> **Questions**
1. Répondez aux questions suivantes d’après l’extrait sur la MSA et le remplacement des agriculteurs :
(a) Quel est le montant moyen de la cotisation annuelle au Service de remplacement ?
(b) Combien faut-il compter en moyenne pour une journée de remplacement ?
(c) Jusqu’à quelle part du coût d’un remplacement le contrat « Main d’œuvre de remplacement » peut-il couvrir ?
2. Pour chaque affirmation, indiquez si elle concorde avec l’extrait sur la MSA et le remplacement des agriculteurs, et citez les mots qui le montrent :
(a) Le Service de remplacement existe depuis 50 ans.
(b) Selon Catherine, le malade n’a pas à faire la démarche lui-même.
(c) Le contrat « Main d’œuvre de remplacement » est conclu pour deux ans.

La MSA : un acteur multi-services
Les caisses de la MSA ont l’avantage de fonctionner comme un guichet à la fois de sécurité sociale et de santé-sécurité au travail. Toutes disposent de « cellules pluridisciplinaires de maintien en emploi (CPME), qui réunissent tous les acteurs de la santé et de l’action sociale, pour mettre en place un accompagnement individualisé des assurés agricoles fragilisés par leur cancer » souligne-t-on à la MSA. Elle dispose de travailleurs sociaux capables d’évaluer les besoins de soutien économique, physique ou psychologique du malade et de ses proches, et de les aider à faire valoir leurs droits, que ce soit pour la prise en charge de l’achat d’une perruque ou pour une aide à l’emploi d’un remplaçant. Le hic, souligne Catherine, 58 ans, viticultrice en Champagne et en ALD (affection longue durée) depuis 4 ans pour un lymphome : « c’est qu’il faut faire la démarche soi-même : pas évident d’avoir cette énergie quand on est malade ».
Se faire remplacer : une solution plutôt onéreuse
Celles qui s’arrêtent reconnaissent toutefois qu’il leur est difficile de vraiment se reposer. Du côté des éleveuses, le soin et la traite des bêtes doivent se faire au quotidien. Le travail de la vigne ou des champs étant saisonniers, il est plus facile, notamment durant l’hiver, de faire coïncider traitements et vie professionnelle, mais du printemps à l’automne c’est la nature qui impose son calendrier. Alors comment faire pour se faire soigner malgré tout ?
Une solution possible : se faire remplacer.
Depuis 50 ans, il existe un « Service de remplacement » qui fédère un réseau d’associations locales ou départementales dont « l’objectif est de maintenir l’outil de production en état de fonctionnement » face aux imprévus, explique son directeur, Franck Laur. Moyennant une cotisation de 50 euros par an en moyenne - cela varie d’un département à l’autre-, tout agriculteur, confronté à une panne de bras imprévue (accident, maladie, épuisement professionnel) ou non (maternité, vacances) peut y faire appel. Le service se charge alors de trouver un remplaçant disponible et de gérer la partie administrative. L’exploitant, lui, n’a plus qu’à régler la facture.
En moyenne (là encore cela varie en fonction des départements), il faut compter 150 euros la journée de remplacement. Ce qui est loin d’être à la portée de tous. Des aides sont disponibles, encore faut-il savoir qu’elles existent.
Bon à savoir
Le Service de remplacement propose à ses adhérents de souscrire le contrat « Main d’œuvre de remplacement », un contrat d’assurance de groupe annuel. Plusieurs formules sont disponibles avec des tarifs et franchises variables. Ce contrat permet de couvrir jusqu’à 70 % du coût d’un remplacement, avec un plafond d’heures.
Ne pas oublier qu’il existe aussi des contrats d’assurance privés pour les “accidents de vie“ aussi bien que pour les tracteurs. Et pour limiter le reste à charge, certains contrats de prévoyance prévoient une garantie spécifique.

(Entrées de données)
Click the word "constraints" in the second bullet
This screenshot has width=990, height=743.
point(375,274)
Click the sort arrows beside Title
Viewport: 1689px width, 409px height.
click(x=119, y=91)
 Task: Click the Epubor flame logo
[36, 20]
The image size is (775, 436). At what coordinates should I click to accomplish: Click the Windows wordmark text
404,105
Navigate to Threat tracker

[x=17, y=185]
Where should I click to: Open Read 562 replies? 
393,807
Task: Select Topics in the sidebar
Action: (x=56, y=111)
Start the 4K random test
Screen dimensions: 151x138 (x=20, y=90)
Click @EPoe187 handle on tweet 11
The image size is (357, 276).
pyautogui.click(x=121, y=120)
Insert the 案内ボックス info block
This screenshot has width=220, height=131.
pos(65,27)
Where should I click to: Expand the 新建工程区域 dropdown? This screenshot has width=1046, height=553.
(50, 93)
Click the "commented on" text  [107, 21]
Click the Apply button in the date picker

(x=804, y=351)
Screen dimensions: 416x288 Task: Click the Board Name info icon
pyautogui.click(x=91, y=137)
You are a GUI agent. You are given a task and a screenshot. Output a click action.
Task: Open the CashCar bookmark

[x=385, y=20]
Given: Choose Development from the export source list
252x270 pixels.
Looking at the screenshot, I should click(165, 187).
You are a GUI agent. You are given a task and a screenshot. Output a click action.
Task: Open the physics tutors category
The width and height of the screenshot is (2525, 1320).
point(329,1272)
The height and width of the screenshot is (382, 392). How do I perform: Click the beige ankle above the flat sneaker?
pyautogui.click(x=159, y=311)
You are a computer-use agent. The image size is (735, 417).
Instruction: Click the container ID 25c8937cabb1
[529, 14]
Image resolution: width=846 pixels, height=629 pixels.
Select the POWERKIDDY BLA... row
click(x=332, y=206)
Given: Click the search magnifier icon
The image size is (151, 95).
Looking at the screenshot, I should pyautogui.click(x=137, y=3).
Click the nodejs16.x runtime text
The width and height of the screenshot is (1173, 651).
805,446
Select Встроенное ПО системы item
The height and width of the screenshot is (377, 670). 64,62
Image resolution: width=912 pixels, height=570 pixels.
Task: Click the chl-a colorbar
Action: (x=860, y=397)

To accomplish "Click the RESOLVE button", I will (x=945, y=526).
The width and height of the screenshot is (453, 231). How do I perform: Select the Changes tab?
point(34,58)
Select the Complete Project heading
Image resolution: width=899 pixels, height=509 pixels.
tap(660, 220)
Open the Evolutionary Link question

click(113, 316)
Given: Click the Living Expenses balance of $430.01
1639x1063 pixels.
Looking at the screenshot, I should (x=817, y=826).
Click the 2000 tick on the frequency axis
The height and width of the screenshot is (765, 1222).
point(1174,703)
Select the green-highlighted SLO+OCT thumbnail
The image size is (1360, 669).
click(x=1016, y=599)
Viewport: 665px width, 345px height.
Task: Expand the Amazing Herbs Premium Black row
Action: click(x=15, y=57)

> **Réponses par tâche**
1.
(a) 50 euros par an en moyenne.
(b) 150 euros la journée.
(c) Jusqu’à 70 % du coût.

2.
(a) Oui : « Depuis 50 ans, il existe un « Service de remplacement » ».
(b) Non : « c’est qu’il faut faire la démarche soi-même ».
(c) Non : « un contrat d’assurance de groupe annuel ».